*** Block opens ***
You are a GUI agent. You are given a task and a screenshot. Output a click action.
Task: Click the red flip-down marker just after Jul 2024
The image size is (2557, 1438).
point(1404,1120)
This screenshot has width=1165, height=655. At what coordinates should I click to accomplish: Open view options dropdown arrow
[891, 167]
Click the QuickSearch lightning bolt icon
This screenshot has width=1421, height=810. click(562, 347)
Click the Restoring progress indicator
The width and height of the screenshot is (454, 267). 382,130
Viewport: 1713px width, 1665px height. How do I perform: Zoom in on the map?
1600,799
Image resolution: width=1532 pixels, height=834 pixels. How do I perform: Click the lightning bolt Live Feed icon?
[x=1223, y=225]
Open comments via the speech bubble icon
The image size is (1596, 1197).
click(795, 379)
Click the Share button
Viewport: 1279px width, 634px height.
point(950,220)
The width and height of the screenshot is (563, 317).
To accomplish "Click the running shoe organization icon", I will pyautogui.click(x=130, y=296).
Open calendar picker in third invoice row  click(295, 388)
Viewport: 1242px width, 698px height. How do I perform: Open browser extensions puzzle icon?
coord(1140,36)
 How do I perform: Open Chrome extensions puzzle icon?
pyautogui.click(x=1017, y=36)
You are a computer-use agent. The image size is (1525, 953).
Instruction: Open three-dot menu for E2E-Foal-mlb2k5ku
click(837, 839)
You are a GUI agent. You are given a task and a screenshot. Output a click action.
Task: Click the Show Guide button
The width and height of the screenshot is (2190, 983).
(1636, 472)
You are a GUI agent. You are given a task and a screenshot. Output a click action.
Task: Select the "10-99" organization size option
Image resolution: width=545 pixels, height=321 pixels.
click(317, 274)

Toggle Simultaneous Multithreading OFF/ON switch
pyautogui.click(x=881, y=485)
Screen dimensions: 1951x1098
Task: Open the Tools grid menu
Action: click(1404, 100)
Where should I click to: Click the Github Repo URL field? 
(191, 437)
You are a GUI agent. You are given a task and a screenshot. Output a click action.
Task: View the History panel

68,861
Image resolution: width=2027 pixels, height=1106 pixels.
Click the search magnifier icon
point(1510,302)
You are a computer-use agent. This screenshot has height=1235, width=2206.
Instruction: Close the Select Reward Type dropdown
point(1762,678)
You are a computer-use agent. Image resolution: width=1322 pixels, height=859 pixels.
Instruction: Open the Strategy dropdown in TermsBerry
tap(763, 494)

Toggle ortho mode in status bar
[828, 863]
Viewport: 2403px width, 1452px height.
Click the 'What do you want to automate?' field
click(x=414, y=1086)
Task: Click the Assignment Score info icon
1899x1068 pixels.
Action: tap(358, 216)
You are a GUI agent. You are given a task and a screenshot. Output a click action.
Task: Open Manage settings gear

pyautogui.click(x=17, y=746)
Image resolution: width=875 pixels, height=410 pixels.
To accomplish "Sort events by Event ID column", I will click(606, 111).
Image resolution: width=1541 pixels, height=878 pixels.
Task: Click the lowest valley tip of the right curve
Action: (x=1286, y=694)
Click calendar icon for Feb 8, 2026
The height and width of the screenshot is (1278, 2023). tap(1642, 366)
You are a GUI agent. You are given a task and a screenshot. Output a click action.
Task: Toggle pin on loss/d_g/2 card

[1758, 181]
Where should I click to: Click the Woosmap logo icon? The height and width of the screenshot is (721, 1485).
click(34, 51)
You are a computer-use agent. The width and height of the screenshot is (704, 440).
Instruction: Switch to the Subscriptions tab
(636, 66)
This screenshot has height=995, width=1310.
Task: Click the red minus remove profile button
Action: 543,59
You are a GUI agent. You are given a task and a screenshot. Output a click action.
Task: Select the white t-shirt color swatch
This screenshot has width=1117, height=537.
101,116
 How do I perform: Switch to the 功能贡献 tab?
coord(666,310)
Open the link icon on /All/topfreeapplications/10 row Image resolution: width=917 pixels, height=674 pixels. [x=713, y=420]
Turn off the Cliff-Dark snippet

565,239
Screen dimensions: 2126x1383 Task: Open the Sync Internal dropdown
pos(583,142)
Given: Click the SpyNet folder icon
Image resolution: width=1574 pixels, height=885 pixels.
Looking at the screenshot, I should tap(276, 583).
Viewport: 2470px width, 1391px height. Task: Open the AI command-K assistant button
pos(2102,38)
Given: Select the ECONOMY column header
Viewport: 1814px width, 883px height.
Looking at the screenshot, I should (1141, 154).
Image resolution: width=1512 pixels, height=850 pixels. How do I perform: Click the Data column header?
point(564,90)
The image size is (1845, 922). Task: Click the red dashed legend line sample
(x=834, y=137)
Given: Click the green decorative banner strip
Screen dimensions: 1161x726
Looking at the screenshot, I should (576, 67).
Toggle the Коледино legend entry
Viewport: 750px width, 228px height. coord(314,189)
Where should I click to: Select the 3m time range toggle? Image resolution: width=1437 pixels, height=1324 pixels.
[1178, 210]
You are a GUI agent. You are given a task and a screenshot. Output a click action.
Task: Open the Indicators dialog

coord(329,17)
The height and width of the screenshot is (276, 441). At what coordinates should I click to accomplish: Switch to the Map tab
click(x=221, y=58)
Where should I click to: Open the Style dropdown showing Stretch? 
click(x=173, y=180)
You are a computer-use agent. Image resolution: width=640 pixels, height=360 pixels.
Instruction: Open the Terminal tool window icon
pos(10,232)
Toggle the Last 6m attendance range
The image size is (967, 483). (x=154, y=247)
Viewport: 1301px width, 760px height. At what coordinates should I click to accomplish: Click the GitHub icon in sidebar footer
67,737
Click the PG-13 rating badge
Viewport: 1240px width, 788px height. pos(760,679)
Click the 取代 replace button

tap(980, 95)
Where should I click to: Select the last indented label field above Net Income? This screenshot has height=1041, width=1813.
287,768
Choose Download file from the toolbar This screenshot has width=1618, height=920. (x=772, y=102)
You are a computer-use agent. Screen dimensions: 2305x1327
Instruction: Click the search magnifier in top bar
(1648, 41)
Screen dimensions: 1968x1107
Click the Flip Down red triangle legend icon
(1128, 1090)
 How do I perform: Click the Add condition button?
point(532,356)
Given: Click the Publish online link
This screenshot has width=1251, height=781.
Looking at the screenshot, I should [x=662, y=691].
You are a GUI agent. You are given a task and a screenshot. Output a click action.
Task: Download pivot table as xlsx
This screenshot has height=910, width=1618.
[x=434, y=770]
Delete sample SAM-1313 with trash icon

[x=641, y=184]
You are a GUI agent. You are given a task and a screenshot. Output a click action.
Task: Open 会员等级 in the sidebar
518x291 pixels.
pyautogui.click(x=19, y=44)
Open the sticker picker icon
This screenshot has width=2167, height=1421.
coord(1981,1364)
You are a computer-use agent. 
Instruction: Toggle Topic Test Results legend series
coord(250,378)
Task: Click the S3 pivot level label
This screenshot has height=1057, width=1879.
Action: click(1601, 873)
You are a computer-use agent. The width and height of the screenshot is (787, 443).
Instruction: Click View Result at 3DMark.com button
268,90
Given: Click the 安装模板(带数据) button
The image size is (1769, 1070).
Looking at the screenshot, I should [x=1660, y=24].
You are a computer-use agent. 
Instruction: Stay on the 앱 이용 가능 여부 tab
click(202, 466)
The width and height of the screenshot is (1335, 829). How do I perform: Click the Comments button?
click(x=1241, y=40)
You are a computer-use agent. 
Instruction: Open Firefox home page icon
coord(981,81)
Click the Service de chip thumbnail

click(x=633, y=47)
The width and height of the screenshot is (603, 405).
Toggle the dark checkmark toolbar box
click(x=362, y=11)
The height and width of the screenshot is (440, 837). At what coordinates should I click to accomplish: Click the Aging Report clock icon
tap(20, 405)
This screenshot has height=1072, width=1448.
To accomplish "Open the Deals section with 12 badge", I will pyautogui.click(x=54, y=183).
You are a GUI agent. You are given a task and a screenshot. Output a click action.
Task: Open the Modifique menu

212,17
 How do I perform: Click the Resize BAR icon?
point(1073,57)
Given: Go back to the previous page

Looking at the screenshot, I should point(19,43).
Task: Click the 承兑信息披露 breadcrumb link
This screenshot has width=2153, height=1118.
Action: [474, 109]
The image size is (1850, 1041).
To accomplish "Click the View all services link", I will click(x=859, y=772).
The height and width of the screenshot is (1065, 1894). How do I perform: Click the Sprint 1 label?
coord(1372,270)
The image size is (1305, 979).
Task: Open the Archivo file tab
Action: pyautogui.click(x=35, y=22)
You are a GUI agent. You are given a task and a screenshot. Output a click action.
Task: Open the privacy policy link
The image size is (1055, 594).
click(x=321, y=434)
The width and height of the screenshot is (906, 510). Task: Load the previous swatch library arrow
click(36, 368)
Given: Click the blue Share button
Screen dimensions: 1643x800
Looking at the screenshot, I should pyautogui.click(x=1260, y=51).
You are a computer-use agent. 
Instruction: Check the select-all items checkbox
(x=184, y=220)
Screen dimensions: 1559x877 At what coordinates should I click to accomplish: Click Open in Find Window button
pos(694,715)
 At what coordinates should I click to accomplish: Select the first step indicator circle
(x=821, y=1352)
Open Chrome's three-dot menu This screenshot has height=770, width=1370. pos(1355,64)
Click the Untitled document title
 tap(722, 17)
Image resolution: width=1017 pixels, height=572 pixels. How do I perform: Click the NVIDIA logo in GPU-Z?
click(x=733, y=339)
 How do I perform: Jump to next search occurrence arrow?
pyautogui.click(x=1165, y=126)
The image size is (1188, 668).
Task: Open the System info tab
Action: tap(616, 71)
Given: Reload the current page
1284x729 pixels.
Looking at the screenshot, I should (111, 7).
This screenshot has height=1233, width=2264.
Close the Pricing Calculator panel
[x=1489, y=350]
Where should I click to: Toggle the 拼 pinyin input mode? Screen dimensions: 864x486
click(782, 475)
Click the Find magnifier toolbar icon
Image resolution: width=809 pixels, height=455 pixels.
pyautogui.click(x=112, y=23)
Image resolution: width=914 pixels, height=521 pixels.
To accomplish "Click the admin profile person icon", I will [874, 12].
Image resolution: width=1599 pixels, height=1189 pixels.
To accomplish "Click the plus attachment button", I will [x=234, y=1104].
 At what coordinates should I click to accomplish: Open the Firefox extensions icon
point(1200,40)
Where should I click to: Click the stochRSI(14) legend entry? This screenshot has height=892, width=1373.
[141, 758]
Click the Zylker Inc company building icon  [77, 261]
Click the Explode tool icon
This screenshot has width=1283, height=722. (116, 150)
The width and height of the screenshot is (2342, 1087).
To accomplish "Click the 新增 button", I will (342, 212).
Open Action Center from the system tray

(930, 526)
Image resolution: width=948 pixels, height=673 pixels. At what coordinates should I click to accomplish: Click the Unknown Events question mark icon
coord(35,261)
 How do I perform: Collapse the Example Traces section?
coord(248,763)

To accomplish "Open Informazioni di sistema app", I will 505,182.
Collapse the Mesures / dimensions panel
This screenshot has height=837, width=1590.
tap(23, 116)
*** Block closes ***
■ What is expected
Reprint exactly the lines above that start at the one with "Toggle Simultaneous Multithreading" and end at the one with "Image resolution: width=875", keeping both and adding none.

■ Answer section
Toggle Simultaneous Multithreading OFF/ON switch
pyautogui.click(x=881, y=485)
Screen dimensions: 1951x1098
Task: Open the Tools grid menu
Action: click(1404, 100)
Where should I click to: Click the Github Repo URL field? 
(191, 437)
You are a GUI agent. You are given a task and a screenshot. Output a click action.
Task: View the History panel

68,861
Image resolution: width=2027 pixels, height=1106 pixels.
Click the search magnifier icon
point(1510,302)
You are a computer-use agent. This screenshot has height=1235, width=2206.
Instruction: Close the Select Reward Type dropdown
point(1762,678)
You are a computer-use agent. Image resolution: width=1322 pixels, height=859 pixels.
Instruction: Open the Strategy dropdown in TermsBerry
tap(763, 494)

Toggle ortho mode in status bar
[828, 863]
Viewport: 2403px width, 1452px height.
Click the 'What do you want to automate?' field
click(x=414, y=1086)
Task: Click the Assignment Score info icon
1899x1068 pixels.
Action: tap(358, 216)
You are a GUI agent. You are given a task and a screenshot. Output a click action.
Task: Open Manage settings gear

pyautogui.click(x=17, y=746)
Image resolution: width=875 pixels, height=410 pixels.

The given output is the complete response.